Element lookup records
┏━━

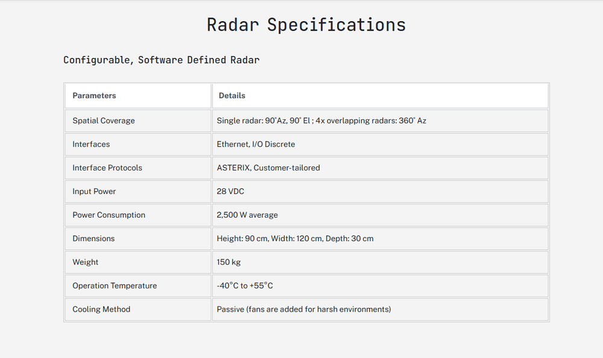Select the Interface Protocols row label
Image resolution: width=603 pixels, height=358 pixels.
click(x=107, y=168)

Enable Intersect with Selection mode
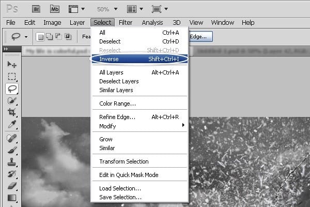[68, 37]

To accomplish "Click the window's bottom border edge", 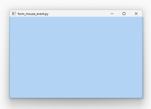I will 76,98.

┗━━

### INSTRUCTIONS FOR THE TASK
Pick out and copy each line of the records above that contains the string "Intersect". Case counts when matching.

### FINAL ANSWER
Enable Intersect with Selection mode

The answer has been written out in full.